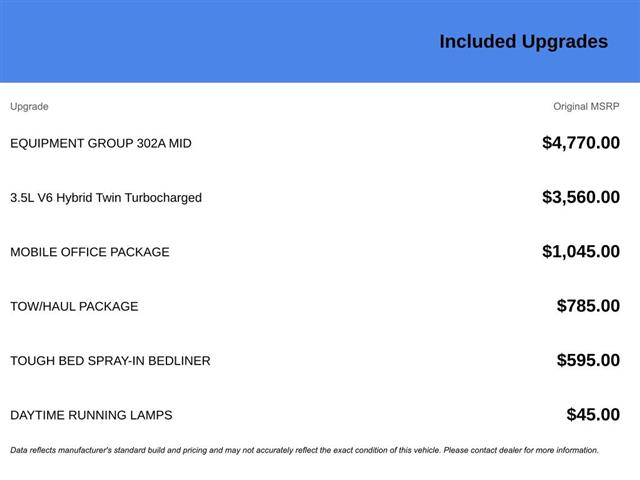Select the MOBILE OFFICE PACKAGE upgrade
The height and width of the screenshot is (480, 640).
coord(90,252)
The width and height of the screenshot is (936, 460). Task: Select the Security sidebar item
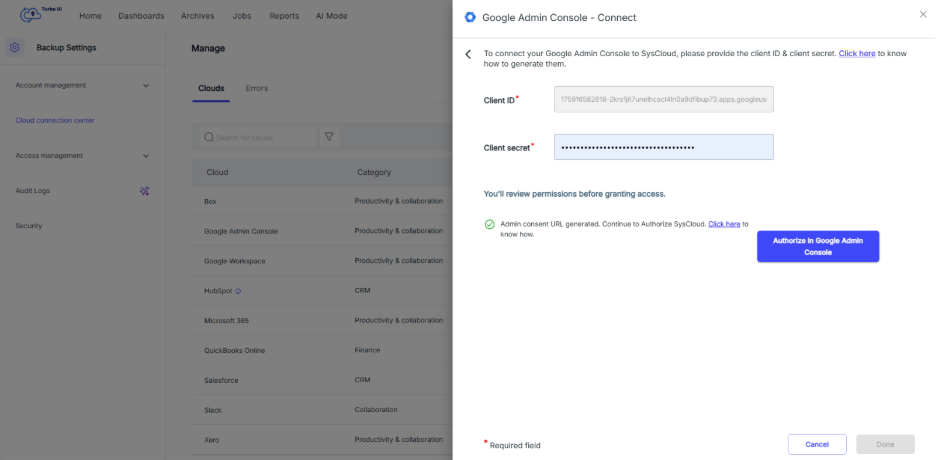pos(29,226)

☆ ☆ ☆ ☆

→ Task brief: Beginning with the line that contains "The width and", repeat every remaining line of the data exactly, the last line included, and omit pictures.

→ Solution for this task:
The width and height of the screenshot is (936, 460). Task: Select the Security sidebar item
pos(29,226)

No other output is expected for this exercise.